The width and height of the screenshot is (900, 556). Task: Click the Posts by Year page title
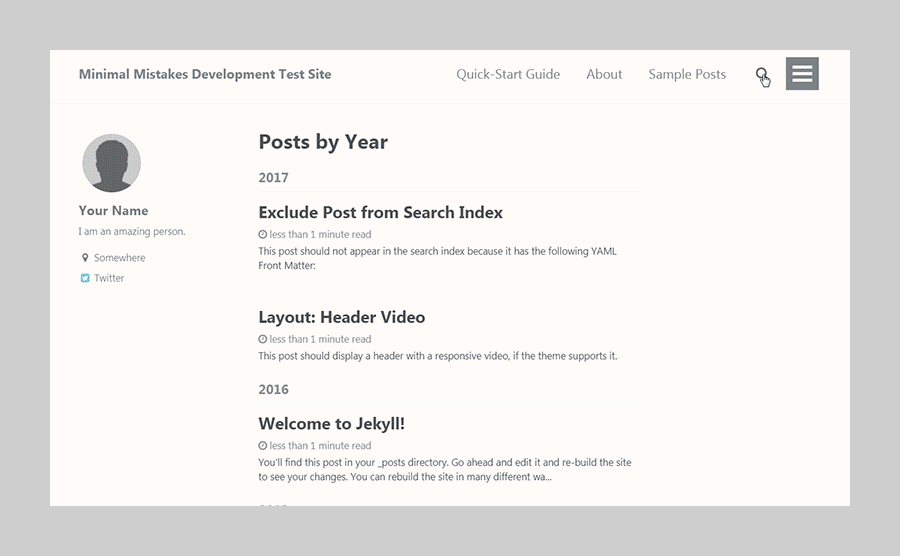pyautogui.click(x=323, y=142)
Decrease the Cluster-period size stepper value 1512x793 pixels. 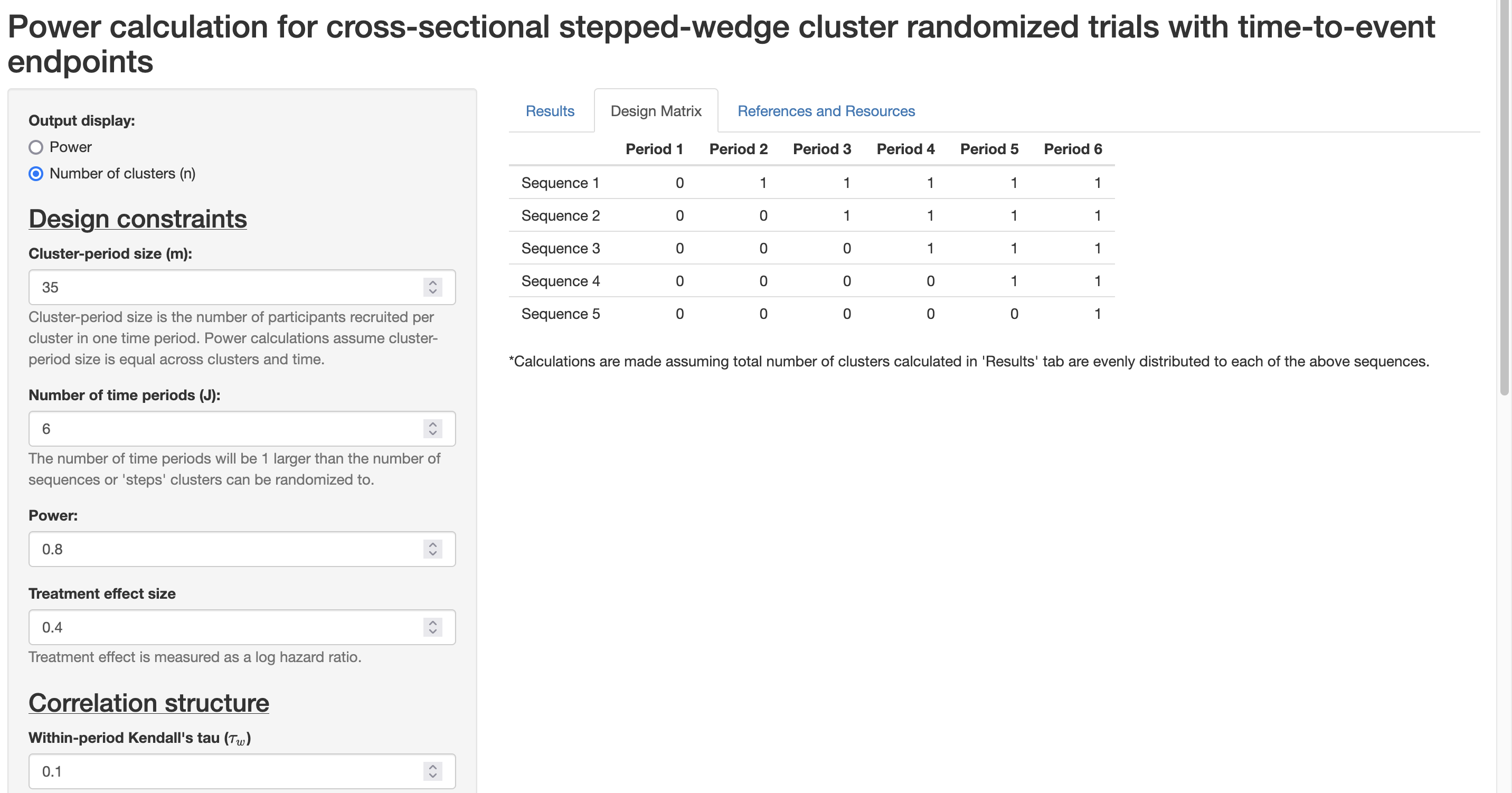click(432, 292)
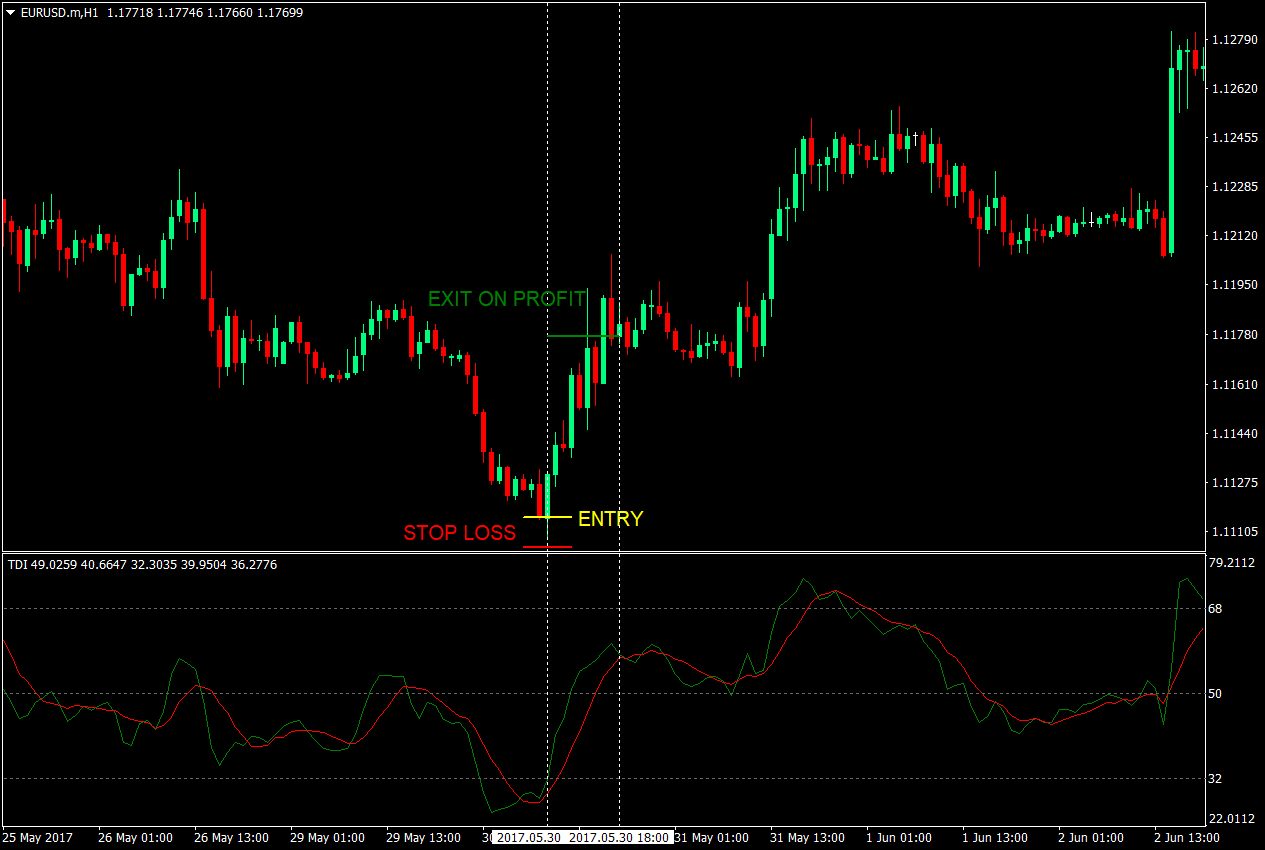Select the red STOP LOSS level line
Image resolution: width=1265 pixels, height=850 pixels.
coord(548,546)
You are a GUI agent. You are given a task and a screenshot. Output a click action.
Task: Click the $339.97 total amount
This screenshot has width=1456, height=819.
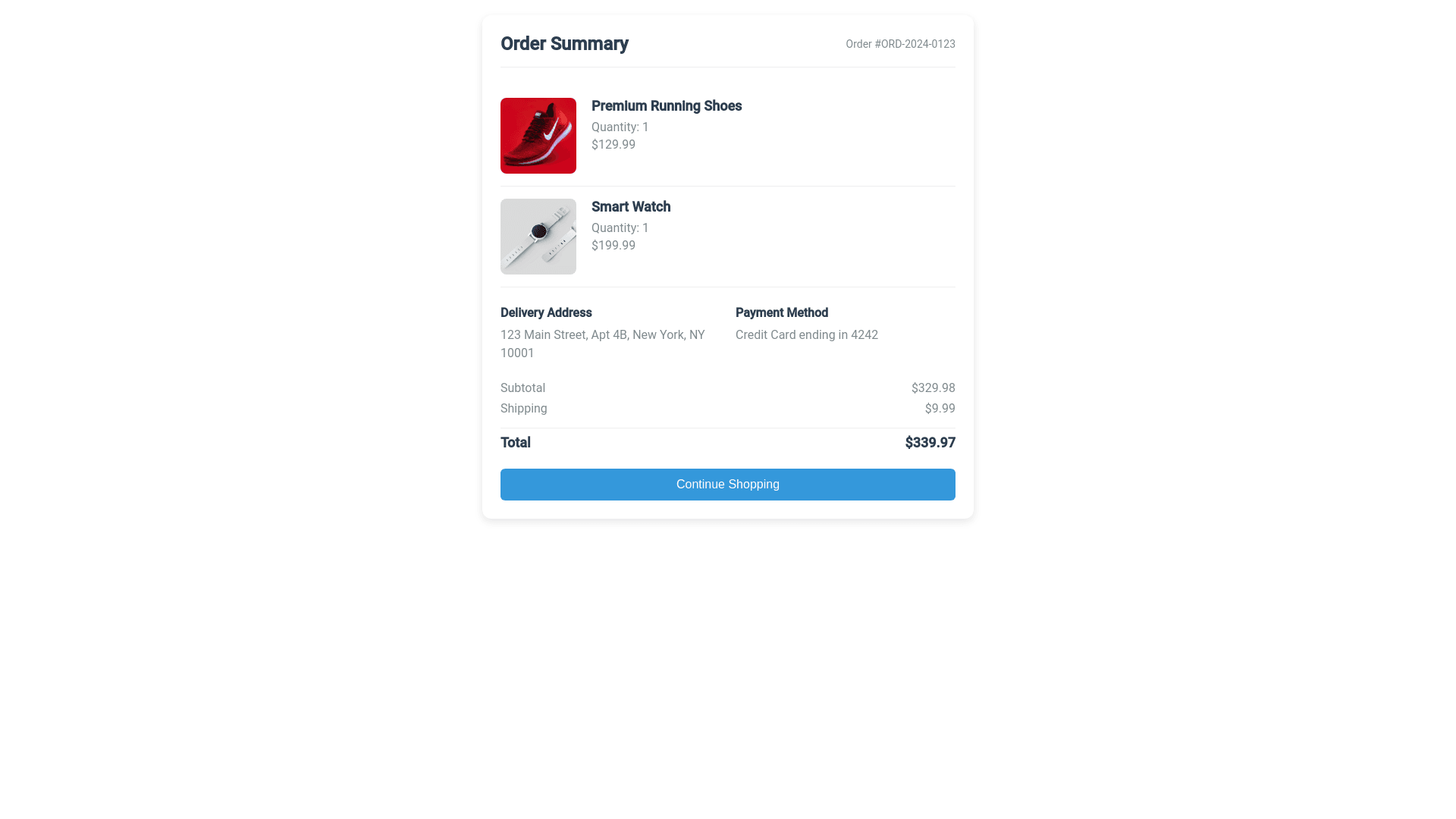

┄┄┄┄┄┄┄┄┄┄┄┄┄┄┄┄┄┄┄┄

ABOUT THIS EXERCISE >> Each line from the one that holds "You are a GUI" through the final line of the data must be retyped exactly; the pictures must not appear.

EXERCISE RESPONSE >>
You are a GUI agent. You are given a task and a screenshot. Output a click action.
Task: Click the $339.97 total amount
This screenshot has width=1456, height=819.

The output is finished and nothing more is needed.